WHAT YOU SHOULD DO: Would you retype the line that contains "342x158 pixels. How" and all lines following it to the end of the entries below, exactly and without pictures?

[Source records]
· · · · · · ·

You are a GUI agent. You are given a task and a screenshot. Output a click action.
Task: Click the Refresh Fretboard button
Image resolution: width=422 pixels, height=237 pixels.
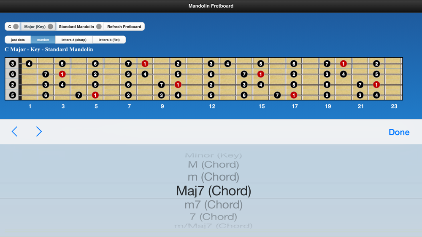[124, 27]
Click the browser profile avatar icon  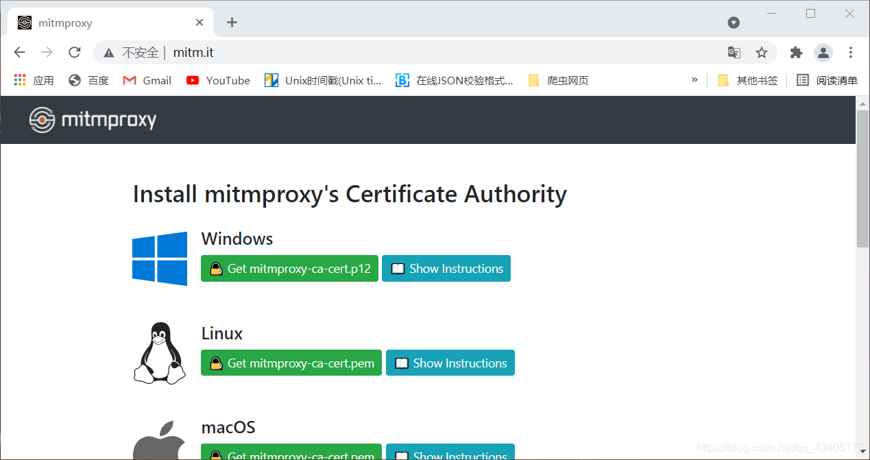click(x=823, y=52)
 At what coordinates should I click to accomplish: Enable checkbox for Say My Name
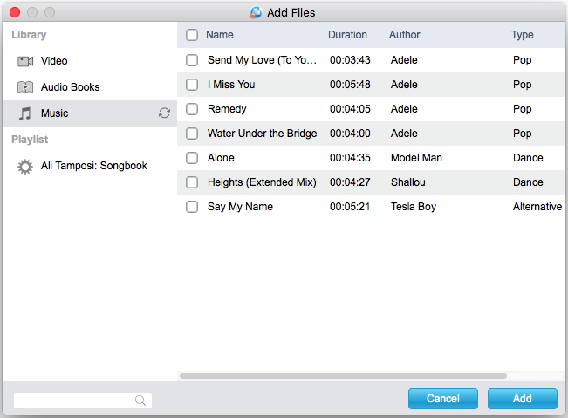point(192,207)
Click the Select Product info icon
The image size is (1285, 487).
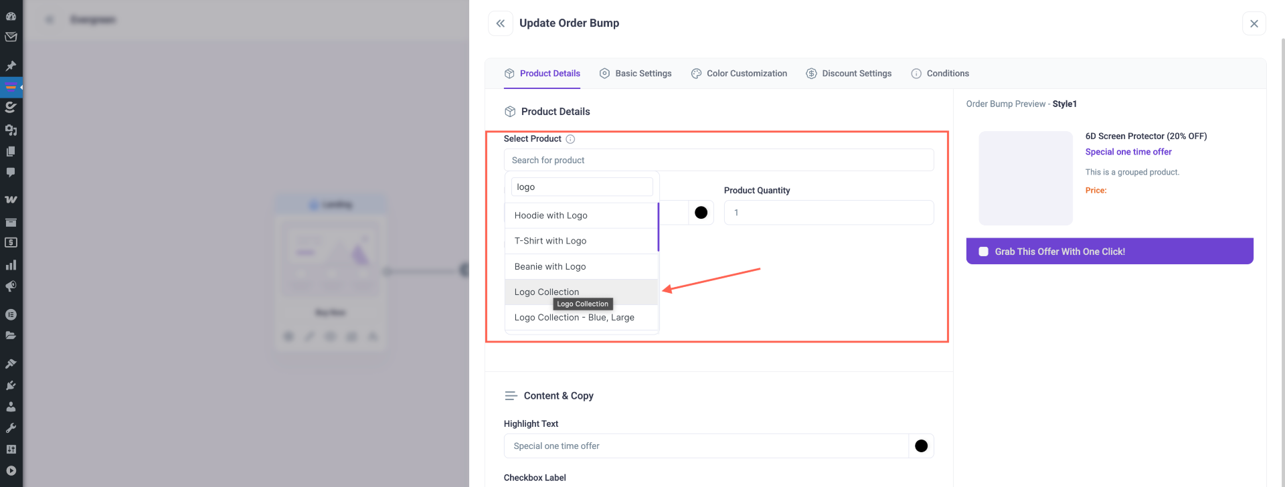(570, 139)
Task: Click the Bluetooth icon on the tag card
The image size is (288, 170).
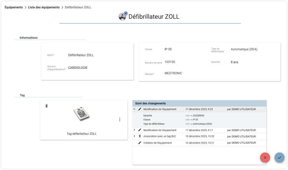Action: click(47, 106)

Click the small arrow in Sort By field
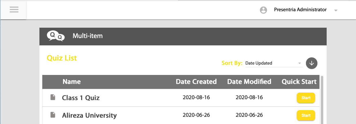point(300,63)
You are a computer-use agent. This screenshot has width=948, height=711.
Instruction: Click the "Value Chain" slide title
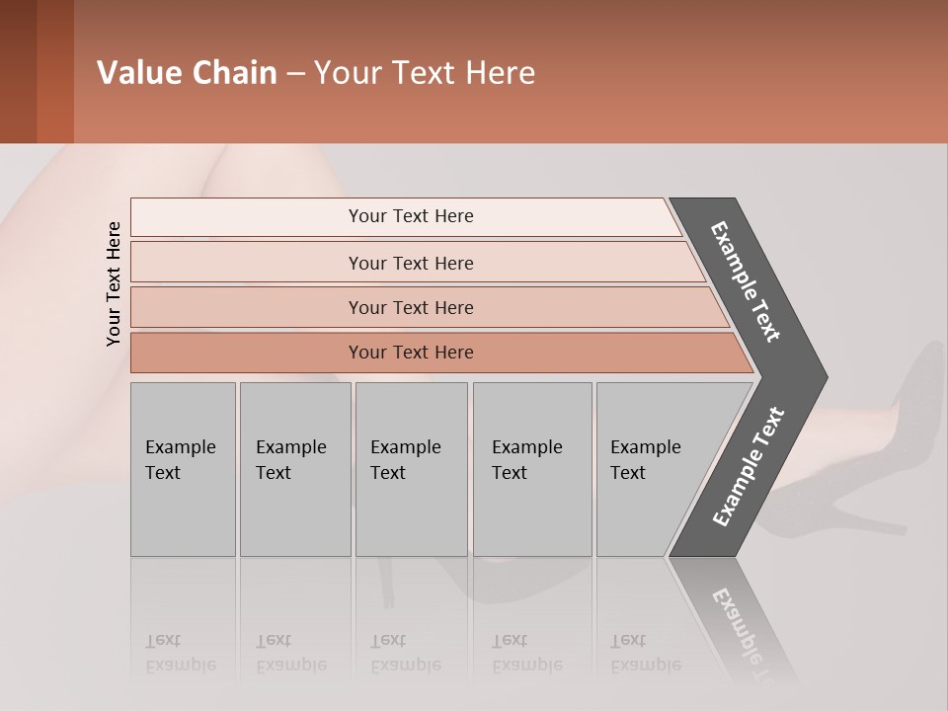click(x=316, y=73)
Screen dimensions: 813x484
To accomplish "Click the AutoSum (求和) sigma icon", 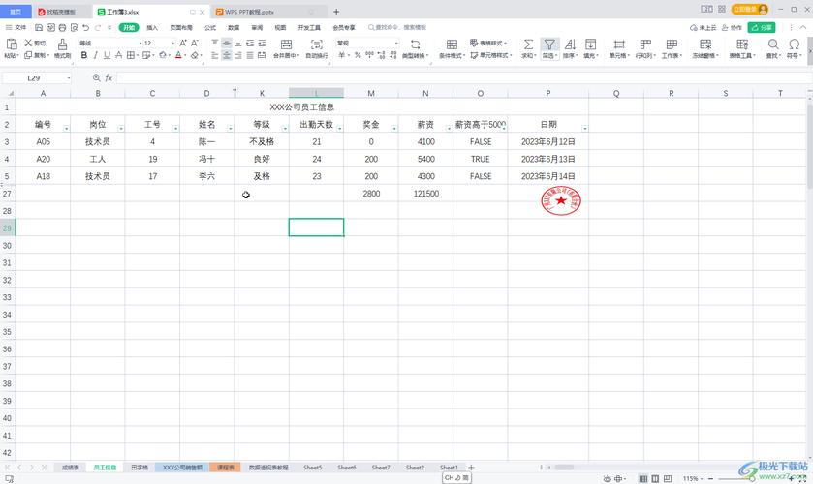I will (528, 45).
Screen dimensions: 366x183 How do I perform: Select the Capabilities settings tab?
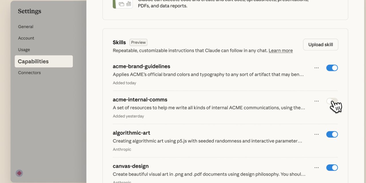click(33, 61)
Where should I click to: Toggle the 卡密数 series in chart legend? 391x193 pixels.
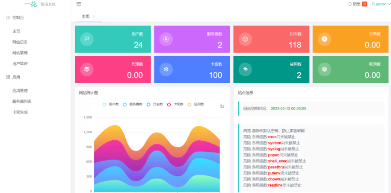coord(176,104)
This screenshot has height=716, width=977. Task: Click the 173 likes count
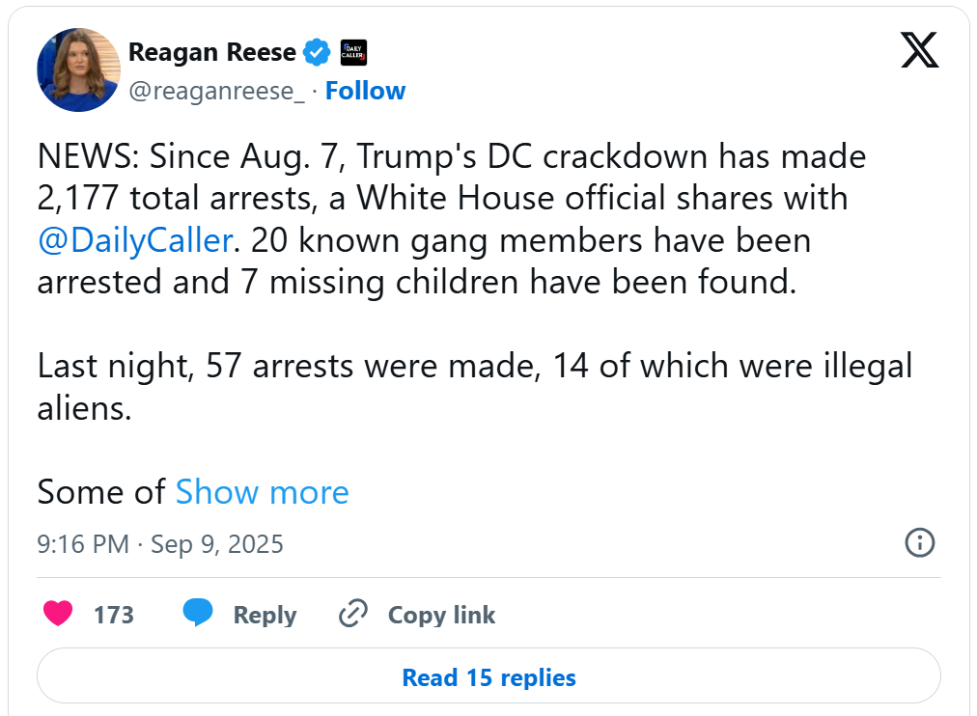tap(113, 615)
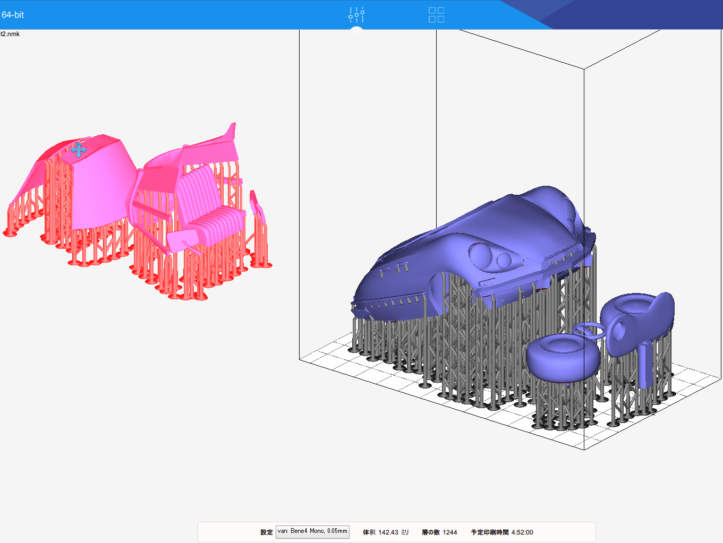Select the pink ribbed car seat model

(205, 207)
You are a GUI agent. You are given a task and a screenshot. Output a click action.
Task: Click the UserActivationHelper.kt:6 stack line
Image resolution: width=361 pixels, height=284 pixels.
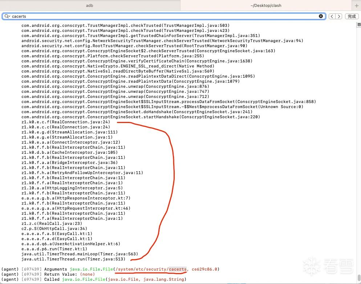tap(71, 244)
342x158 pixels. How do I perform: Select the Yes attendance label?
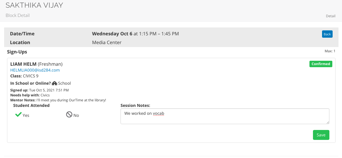coord(26,115)
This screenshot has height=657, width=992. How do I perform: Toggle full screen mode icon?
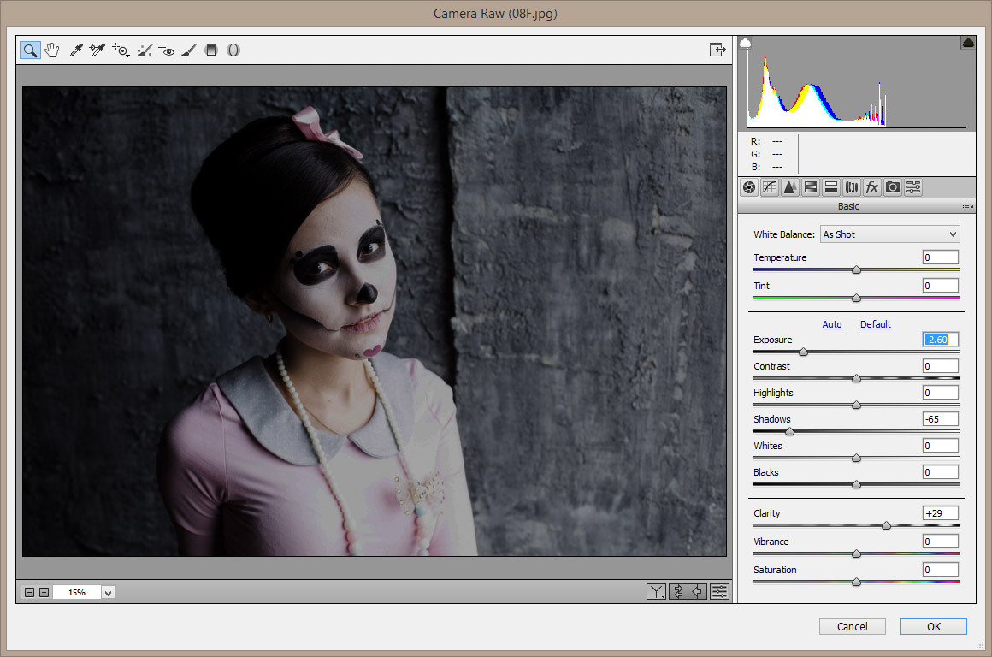717,50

· · · · · · ·

SOLVED PROBLEM:
342x158 pixels. How do I perform: Select the Yes attendance label?
coord(26,115)
This screenshot has height=657, width=992. How do I perform: Toggle full screen mode icon?
717,50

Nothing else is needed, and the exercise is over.